[Exercise brief]
Ignoring every picture, transcribe the data in full as it stands.

[Data for the task]
***

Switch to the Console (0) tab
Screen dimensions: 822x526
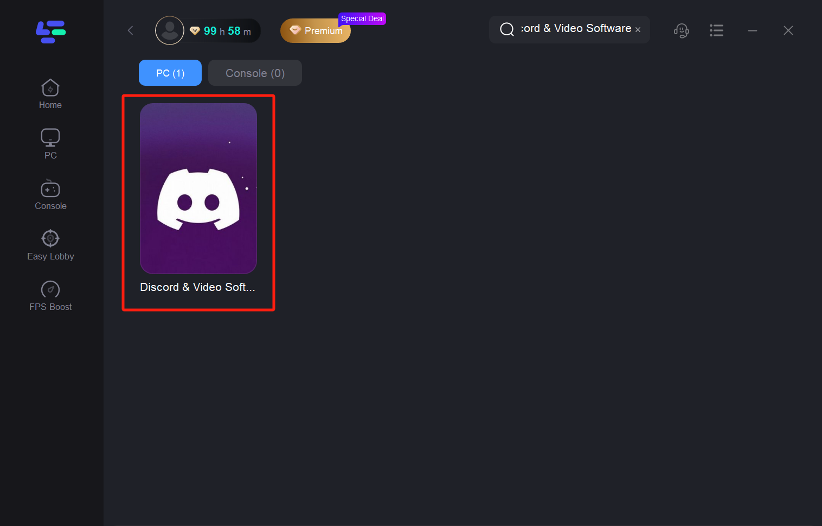(x=255, y=73)
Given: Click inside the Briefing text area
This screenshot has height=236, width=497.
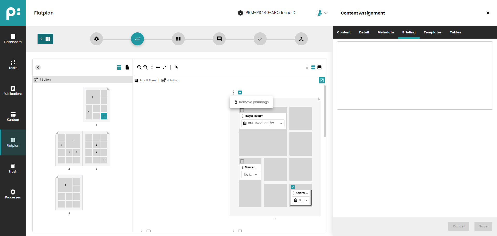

***

[Final answer]
Switch to the Console (0) tab
Screen dimensions: 822x526
(x=255, y=73)
Given: Click inside the Briefing text area
This screenshot has height=236, width=497.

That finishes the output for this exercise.